Возбуждением, непоколебимым здоровьем веяло от молодого, полного лица, от сочного голоса, от прочной, большой фигуры уверенного в себе человека; и глаза его, которые, очевидно, так нравились своей холодной синевой женщинам, блестели сейчас настороженно-вопросительно. «Да, это тот Иверзев, – подумал Ермаков. – Тот, который отдавал приказ!»
– Я вывел батальон из окружения, товарищ полковник, – сказал Ермаков, взойдя по ступеням на крыльцо. – Я вывел батальон… в составе пяти человек, в числе которых один офицер. Но меня не удивляет эта цифра, товарищ полковник! И вас, наверно, тоже. Батальон дрался до последнего патрона, хотя вы, товарищ полковник, мало чем помогли нам…
– Что за тон, капитан Ермаков? – перебил Иверзев, сдвинув брови. – Полковник Гуляев! Объясните, в чем дело!
Полковник Гуляев поспешил к крыльцу, заколыхал полами потертого плаща и, подбирая живот, привычно вытянулся, поднял умный, как бы убеждающий взгляд на Иверзева.
– Капитан Ермаков командовал батальоном после гибели Бульбанюка и Орлова, – сказал он преувеличенно спокойно.
Наступило короткое молчание. Иверзев мгновенно потух, потускнело возбуждение на лице, но, помедлив немного, он бросил на перила крыльца свою маленькую властную руку, переспросил с некоторой заминкой:
– Вы говорите, пять… человек и один офицер? – И вдруг, пристально и твердо глядя мимо Ермакова, заговорил ровным металлическим голосом: – Завтра, товарищи офицеры, будет взят Днепров. Полковнику Гуляеву, вероятно, известно, что в Городинск прибыло пополнение? Майор Денисов уже без вас заканчивает формировку новых батальонов. Вам немедленно отправиться туда. С капитаном Ермаковым. Сегодня ночью. Денисов знает приказ. Вы же, капитан Ермаков, напишите подробную докладную об обстоятельствах гибели батальона… Я вас больше не задерживаю! – Иверзев решительно оттолкнулся от перил крыльца, и, ни слова не ответив, хмуро поднес руку к козырьку полковник Гуляев.
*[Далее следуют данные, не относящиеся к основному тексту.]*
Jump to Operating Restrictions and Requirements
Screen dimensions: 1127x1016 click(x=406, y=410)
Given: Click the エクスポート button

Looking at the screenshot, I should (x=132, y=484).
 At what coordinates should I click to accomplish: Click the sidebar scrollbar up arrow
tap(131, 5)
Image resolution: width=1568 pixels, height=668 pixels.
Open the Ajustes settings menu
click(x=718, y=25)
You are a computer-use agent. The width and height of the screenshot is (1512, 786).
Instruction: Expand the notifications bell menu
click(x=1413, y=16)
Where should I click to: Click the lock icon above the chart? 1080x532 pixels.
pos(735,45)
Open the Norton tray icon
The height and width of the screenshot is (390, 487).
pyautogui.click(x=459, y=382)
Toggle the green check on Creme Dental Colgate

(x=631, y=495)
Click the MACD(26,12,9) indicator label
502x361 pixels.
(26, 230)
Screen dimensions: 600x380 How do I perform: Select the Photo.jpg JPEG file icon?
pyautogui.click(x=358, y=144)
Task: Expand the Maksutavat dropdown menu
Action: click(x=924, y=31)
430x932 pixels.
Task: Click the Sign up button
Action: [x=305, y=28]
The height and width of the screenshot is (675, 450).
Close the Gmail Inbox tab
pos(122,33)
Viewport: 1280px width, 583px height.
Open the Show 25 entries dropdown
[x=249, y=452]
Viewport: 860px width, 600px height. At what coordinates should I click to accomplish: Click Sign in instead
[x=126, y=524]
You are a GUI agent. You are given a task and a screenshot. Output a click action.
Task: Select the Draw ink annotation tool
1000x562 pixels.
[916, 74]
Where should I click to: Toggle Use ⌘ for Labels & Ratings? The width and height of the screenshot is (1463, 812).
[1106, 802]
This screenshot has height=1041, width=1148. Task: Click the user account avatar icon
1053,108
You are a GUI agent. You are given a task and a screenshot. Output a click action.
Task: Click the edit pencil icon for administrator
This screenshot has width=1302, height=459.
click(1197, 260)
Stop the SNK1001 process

«Что он сказал – пополнение? Да, да, конечно, разбитый полк будет сформирован. Да, да, дадут технику, дадут людей. Что ему до того, что застрелился раненый Бульбанюк, погибли Прошин, Жорка, братья Берёзкины… Докладную о них?..»
– Простите, товарищ полковник, – сказал Ермаков, не в силах сдержать себя. – Вы надеетесь, что моя докладная воскресит батальон?..
Ермаков выговорил это и будто оглох от собственного голоса, доносившегося до него как из душного тумана, и, в ту секунду отчетливо понимая и чувствуя, что правда, которую он скажет сейчас, будет стоить ему очень дорого, он с неприязненной резкостью договорил, разделяя слова:
– А мы там… под Ново-Михайловкой думали не о пополнении и докладных… О дивизии, о вашей поддержке думали, товарищ полковник. А вы сухарь, и я не могу считать вас человеком и офицером!
– Что-о?! – Иверзев сделал шаг к Ермакову, в его раскосившихся глазах, горячо блеснувших на белом лице, выразился несдержанный гнев, а пальцы правой руки нервно сжались в кулак, ударили по перилам. – Замолчать! Под суд отдам! Щенок!.. Под суд!.. – И, внезапно, вмиг остановленный самим собою, хрипло выговорил надломленным голосом: – Попросите извинения, капитан Ермаков. Сейчас же, немедленно!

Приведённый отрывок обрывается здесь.